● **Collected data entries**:
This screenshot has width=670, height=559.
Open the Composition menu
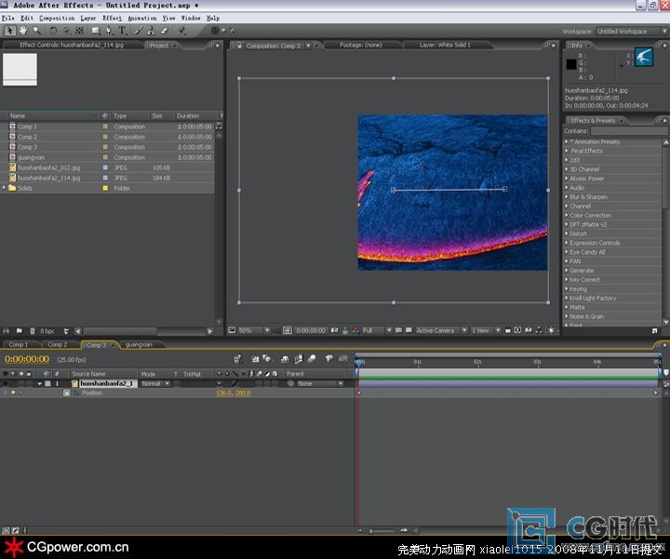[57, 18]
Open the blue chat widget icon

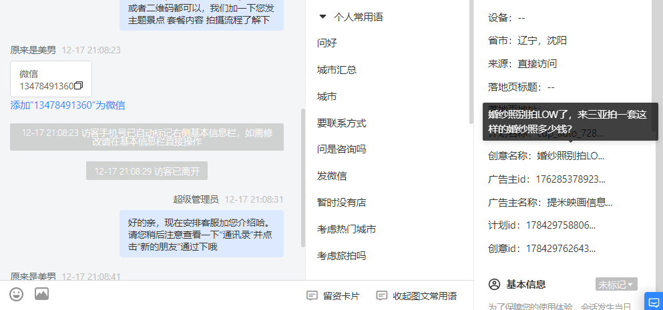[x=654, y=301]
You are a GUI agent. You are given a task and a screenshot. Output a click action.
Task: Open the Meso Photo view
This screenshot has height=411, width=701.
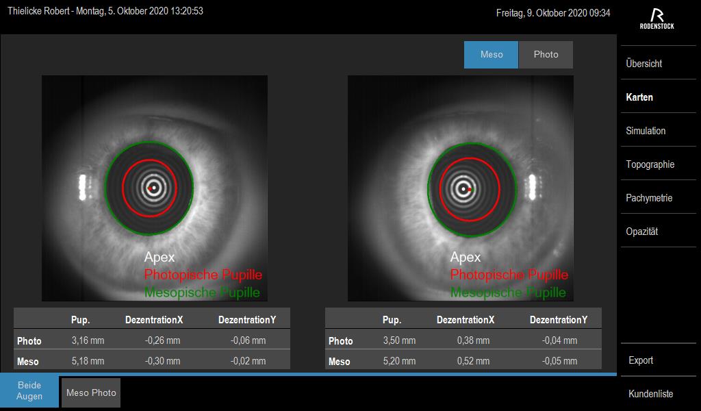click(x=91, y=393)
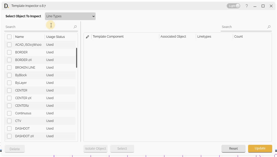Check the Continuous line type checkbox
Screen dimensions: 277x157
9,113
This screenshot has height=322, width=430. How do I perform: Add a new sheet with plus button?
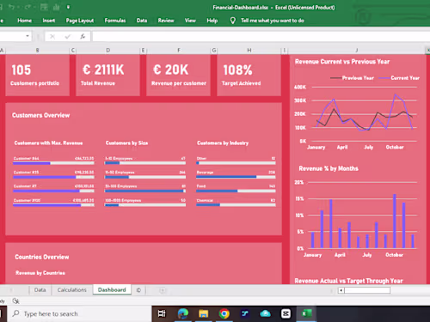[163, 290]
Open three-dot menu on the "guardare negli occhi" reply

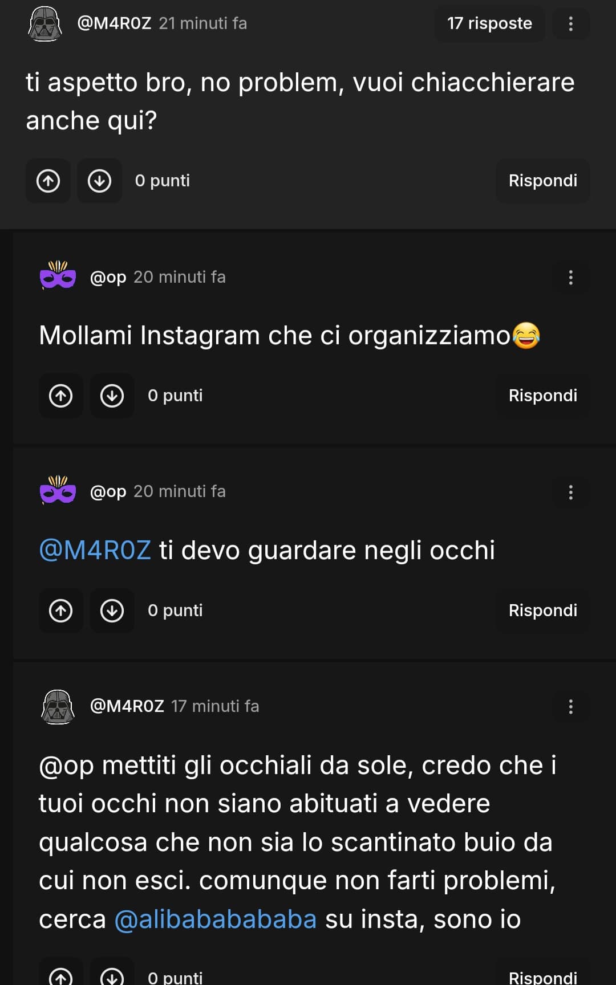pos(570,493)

● **Work instruction**: Output an exact copy of the lines from the one with "Open the blue chat widget icon" through the closing line of the records, inclusive, without any images.

● **Solution for this problem**:
Open the blue chat widget icon

[x=654, y=301]
You are a GUI agent. You are given a task and a screenshot. Output a click action.
Task: Open the Meso Photo view
This screenshot has height=411, width=701.
click(x=91, y=393)
Check the Continuous line type checkbox
Screen dimensions: 277x157
9,113
This screenshot has height=322, width=430. How do I perform: Add a new sheet with plus button?
[163, 290]
Open three-dot menu on the "guardare negli occhi" reply

pos(570,493)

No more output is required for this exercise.